*SELECTED EXCERPT*
Video can be a powerful medium. There is a lot of potential in creating videos. I've been told my first 50 to 100 videos are going to be dreadful and I could see that might be true. I'm trying to learn a brand new thing and I think I'm getting a little better all the time. There's still I lot I need to do. I want to figure out how to integrate my art more efficiently into my weekly art vlogs. I need to set new goals and incorporate more of my process into my vlog. It should be more than just be speaking my blog. There are things I can do with video that I can't do here, but small steps. I find creating videos a little intimidating and the process a little overwhelming so easing gently in, just trying to get a little better all the time.
I've joined new groups in my desire to improve my video skills and help grow my TikTok and YouTube channels. Some of the feedback and responses I received in those groups were a bit of a shock to my system.

*APPLY WHAT YOU READ*
**a)** Do these statements agree with the blog post on making videos? Answer each yes or no and quote the words that decide it.
(i) The writer has been told the first 50 to 100 videos will be dreadful.
(ii) The writer finds creating videos easy and relaxing.
(iii) The writer joined new groups partly to help grow TikTok and YouTube channels.
**b)** Answer these questions on the blog post on making videos:
(i) Which of the writer's early videos has the writer been told will be dreadful?
(ii) What does the writer want to integrate more efficiently into the weekly art vlogs?
(iii) How did some of the feedback in the new groups affect the writer?
**c)** Could you carry the blog post on making videos forward from its final sentence?

*DATA*
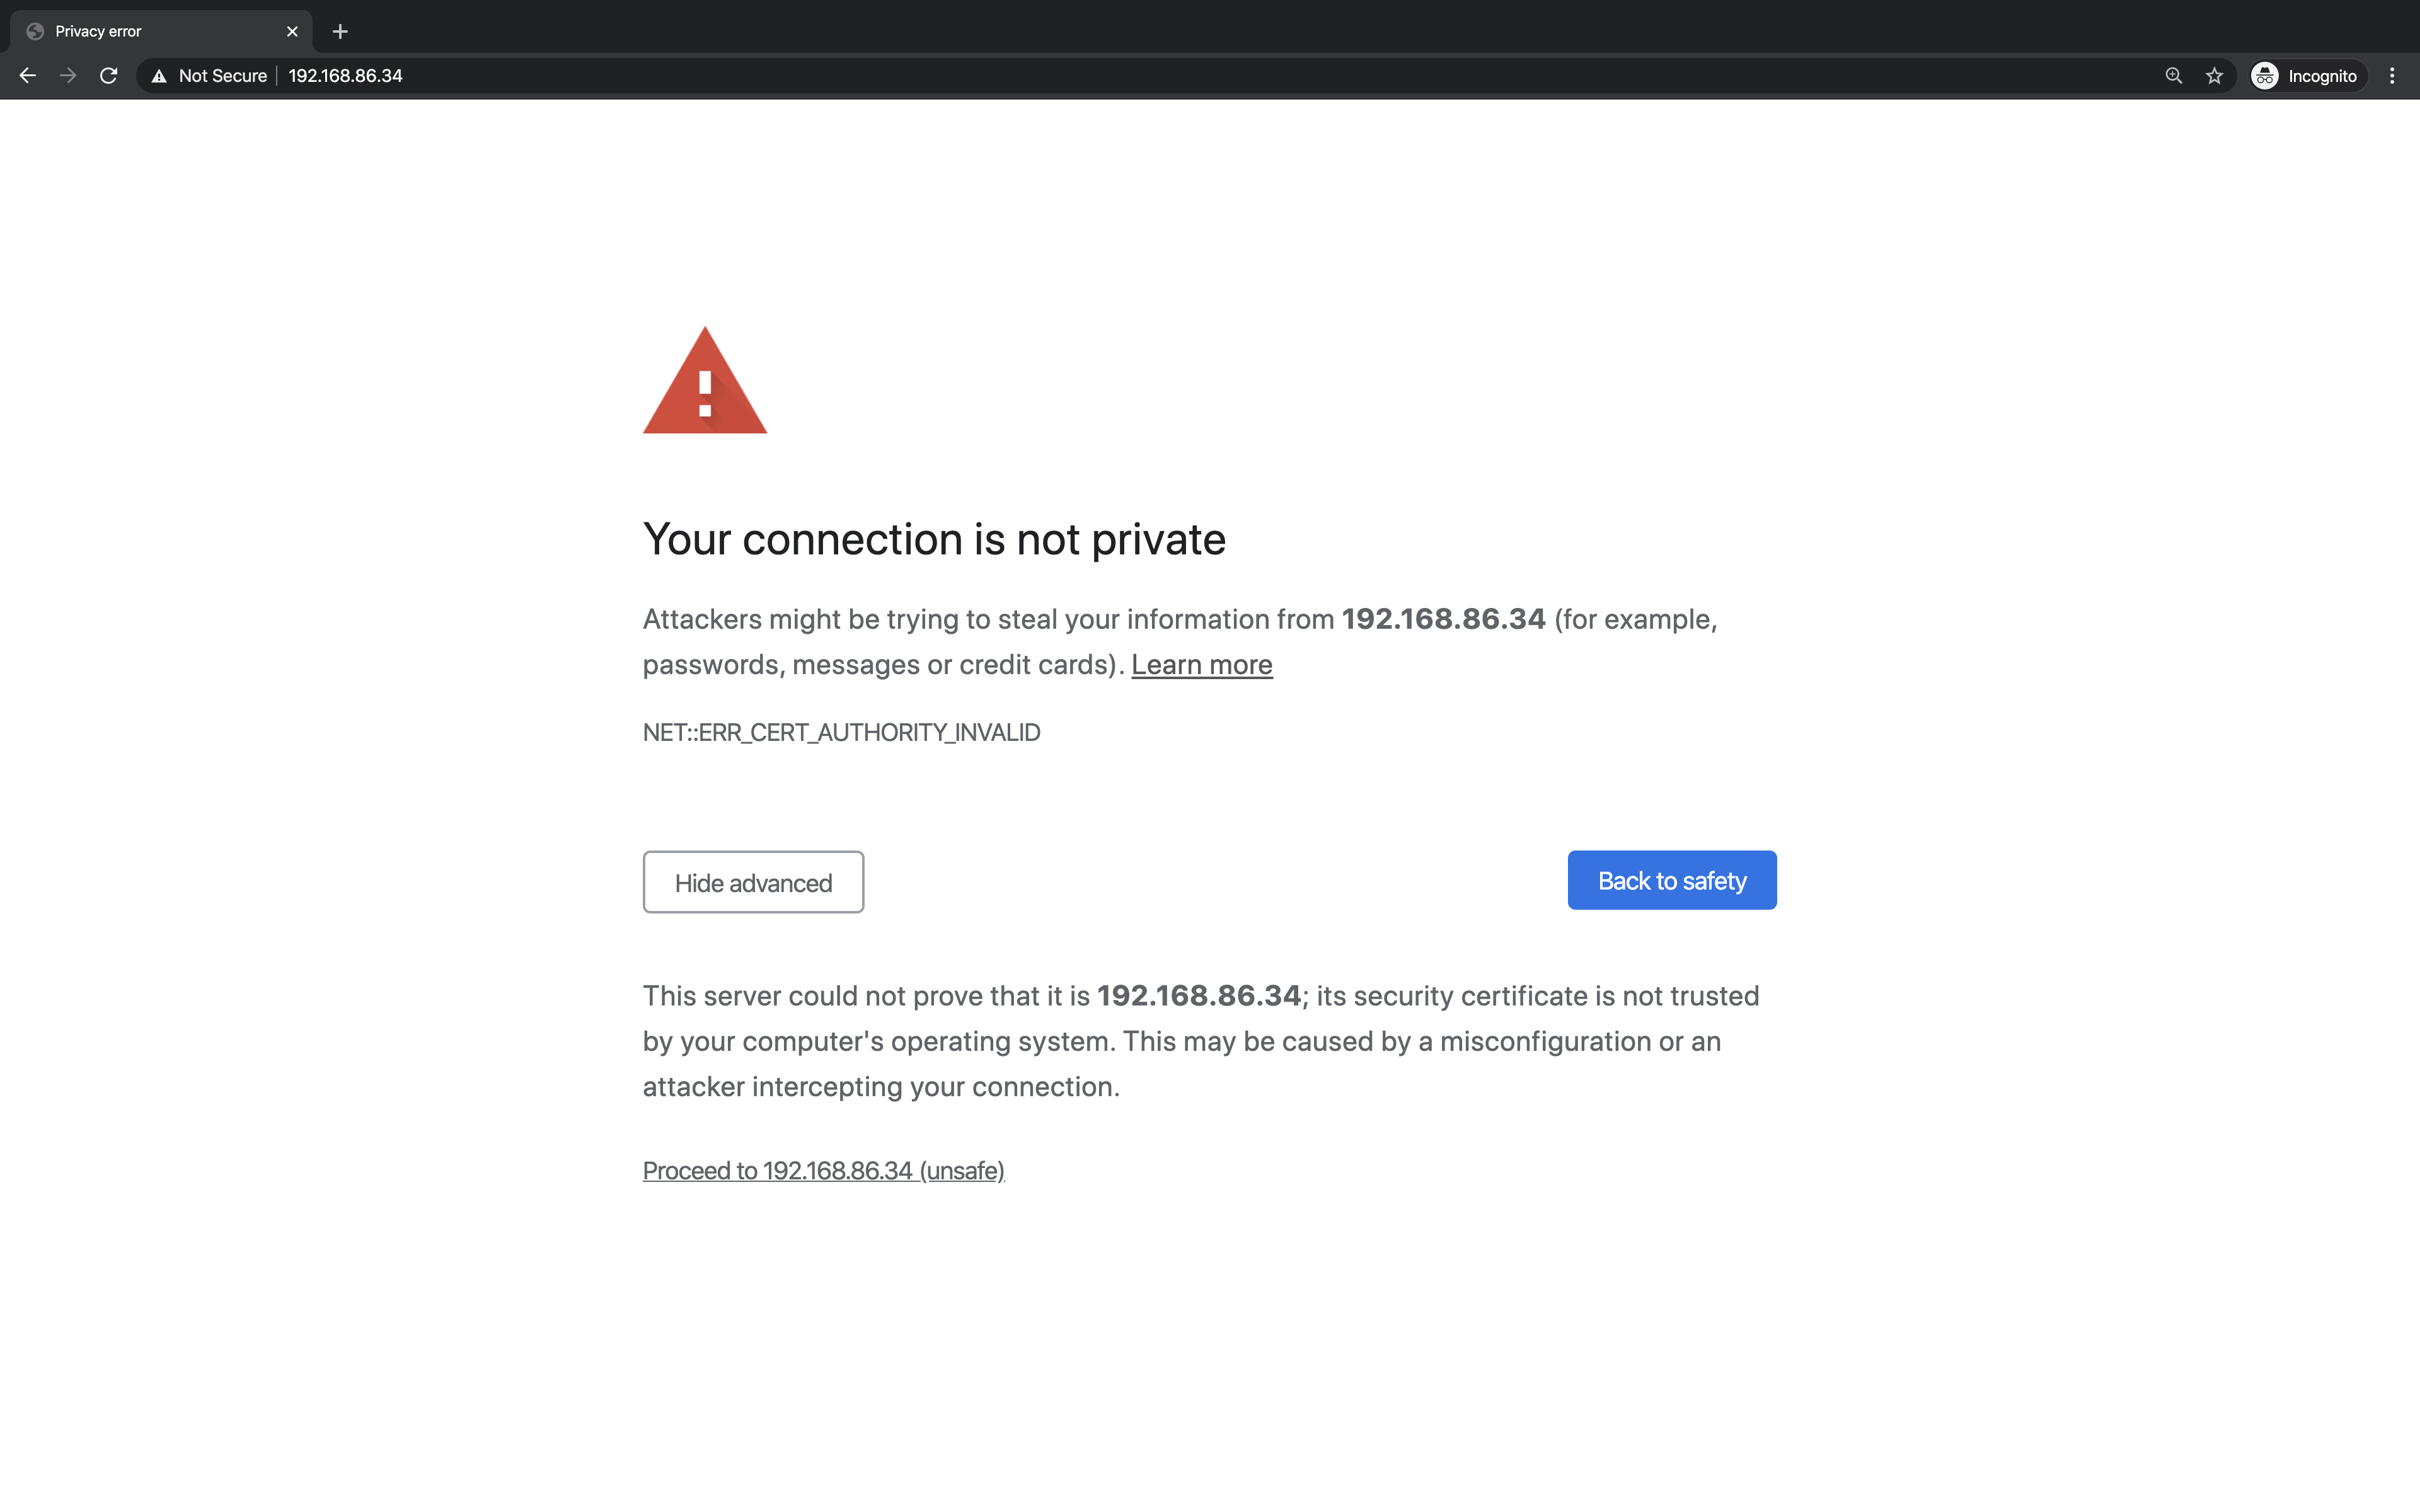
Task: Click the Incognito profile icon
Action: [x=2265, y=76]
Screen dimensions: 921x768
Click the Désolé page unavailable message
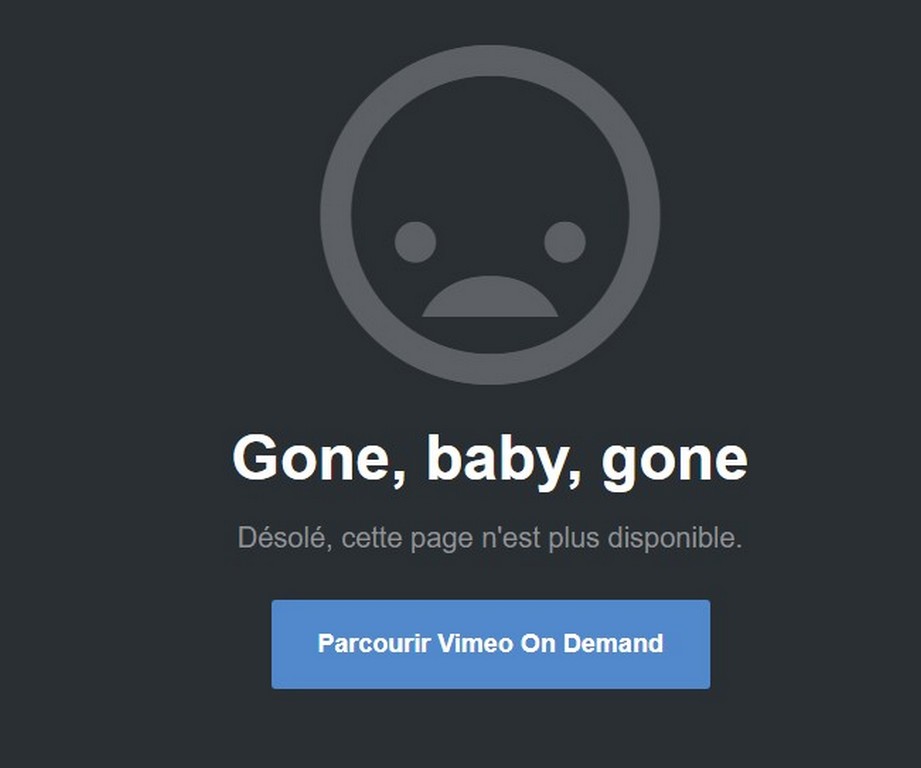(490, 538)
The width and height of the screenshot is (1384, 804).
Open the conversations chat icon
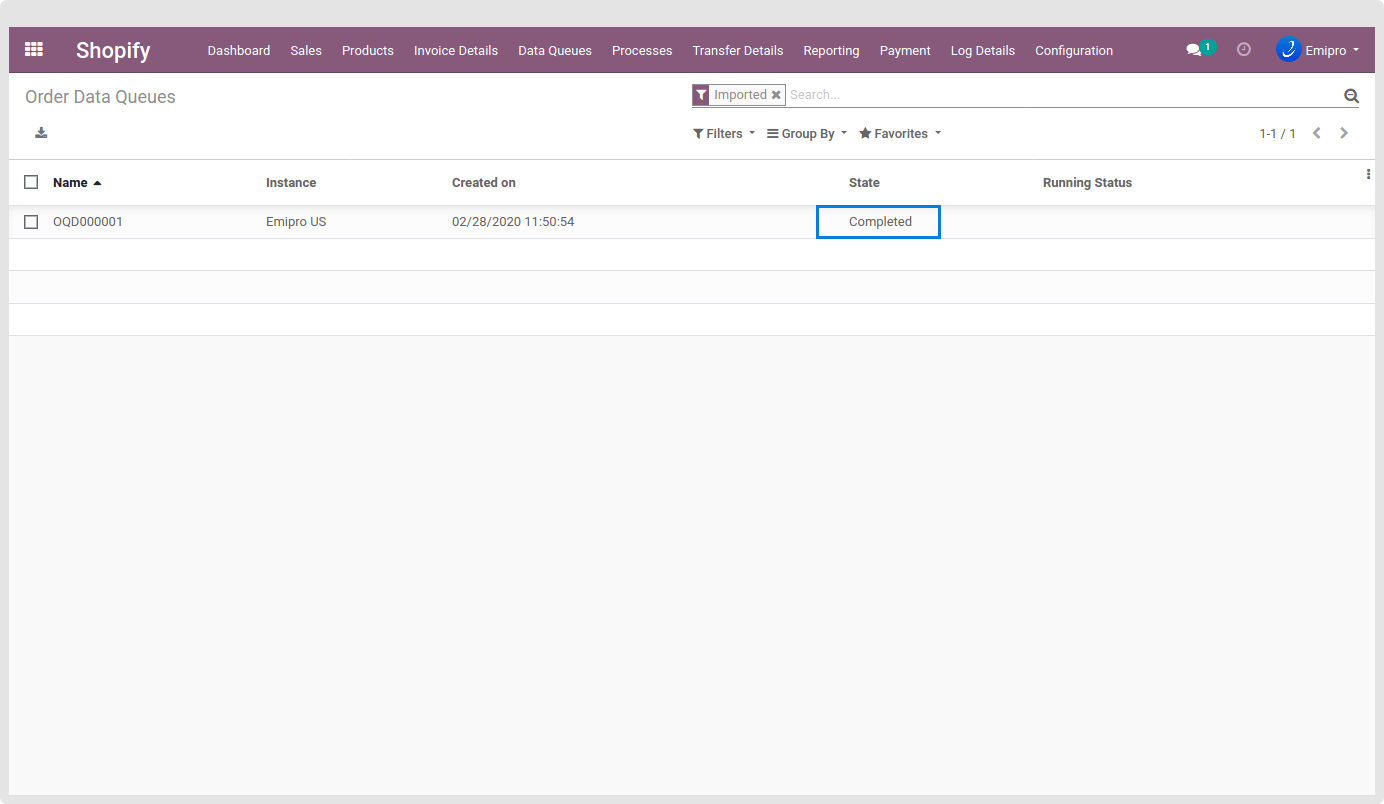(x=1193, y=50)
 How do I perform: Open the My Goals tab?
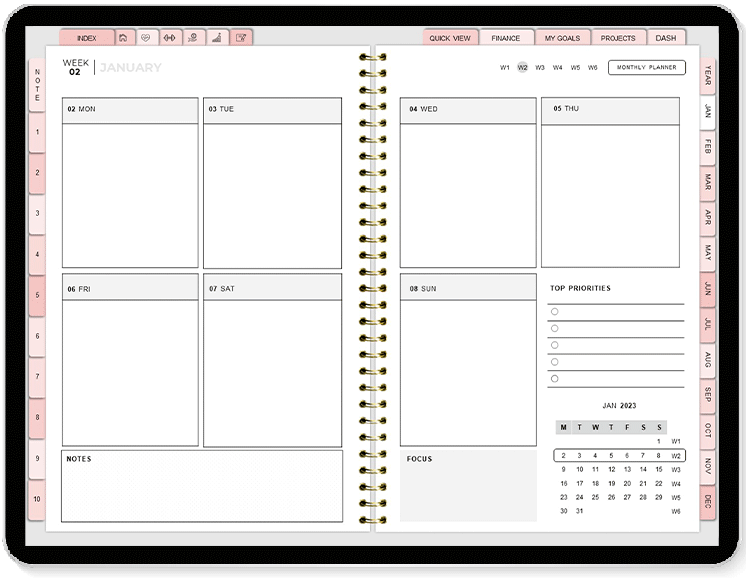tap(562, 38)
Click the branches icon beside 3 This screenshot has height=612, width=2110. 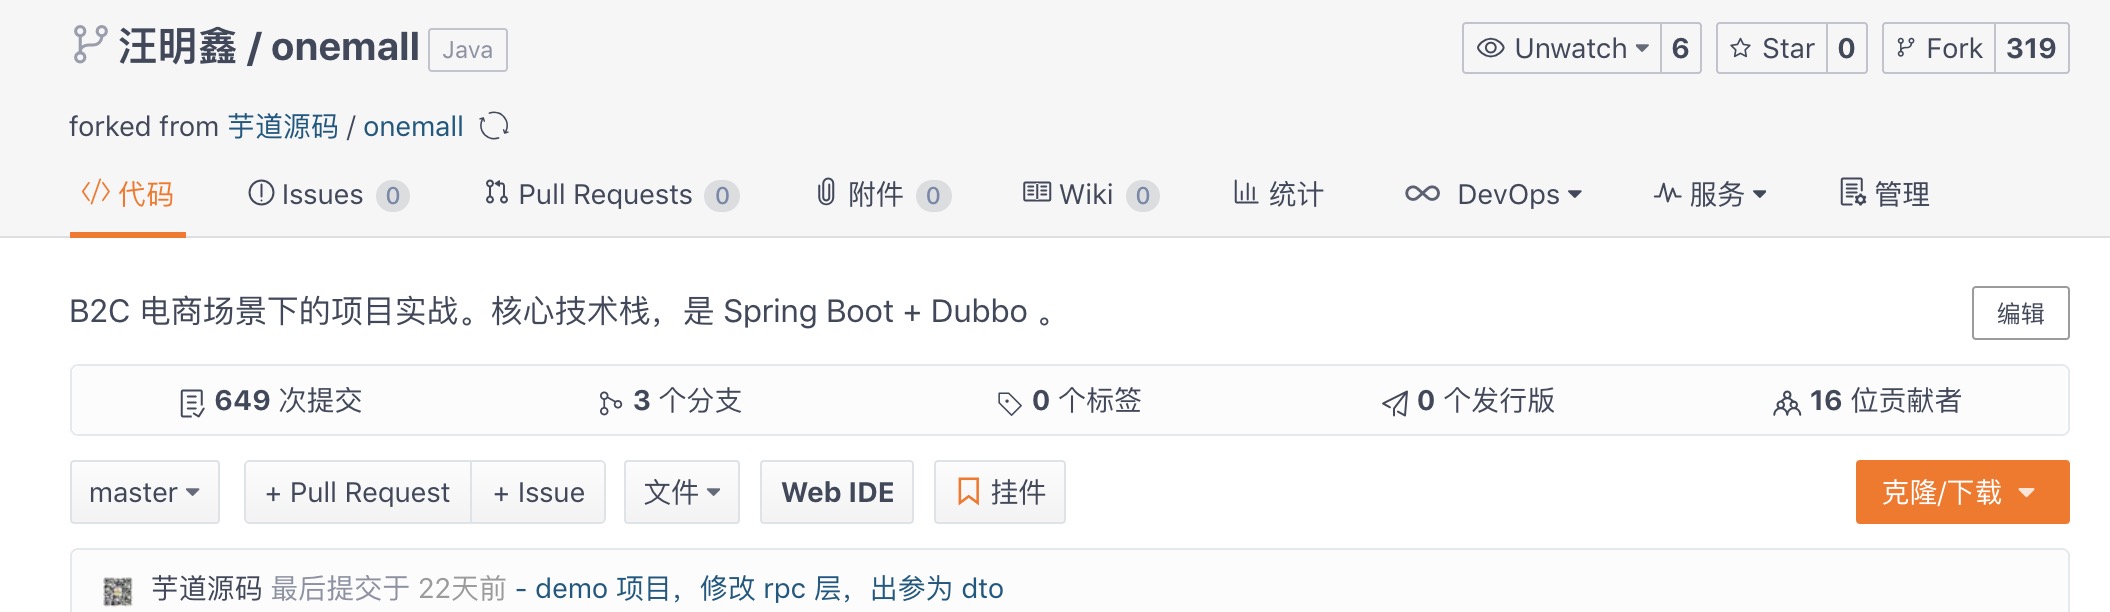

*ANSWERS BY ITEM NUMBER*
**a)**
(i) Yes: "I've been told my first 50 to 100 videos are going to be dreadful"
(ii) No: "I find creating videos a little intimidating and the process a little overwhelming"
(iii) Yes: "I've joined new groups in my desire to improve my video skills and help grow my TikTok and YouTube channels"

**b)**
(i) The first 50 to 100 videos.
(ii) The writer's art.
(iii) It was a bit of a shock to the writer's system.

**c)**
I hadn't encountered this level of judgment or condemnation in a very long time. I've been all comfy and cozy in my bubble.
When I met the harsh judgment in one of these groups, my first impulse was to walk away. Did I really want to interact with that sort of toxicity? Did I really need to interact with that sort of condemnation and judgment? I thought on it. I reflected on how their response made me feel. I came to a decision, reluctantly, but I decided to remain in the group.
I would insist on being seen. Normalization takes time and effort. It's a process: pushing on the boundaries; establishing a more inclusive norm. It all takes time. I could not allow negativity to deter me from my course (although just between us, it does kind of hurt my feelings, just a little).
My inner child wants to fit in. She wants to be accepted but grown up me knows that certain groups will never accept me or the rest of the my misfit friends. Words have the power to hurt us because we give them that power. My ego might sting a bit here and there but sometimes we have to do things we don't want to do for a greater purpose.
Assessing the judgment of others did cause me to acknowledge that I do have boundaries I cannot let down or change. I cannot help judging just as I am judged. I acknowledge that there are certain things that I refuse to tolerate (just as others don't wish to tolerate my misfit-ness). I'm not going to entertain the arguments of anti-vaxxers, the anti-science crowd, or the religious zealots and bigots. There is a line that I will not cross.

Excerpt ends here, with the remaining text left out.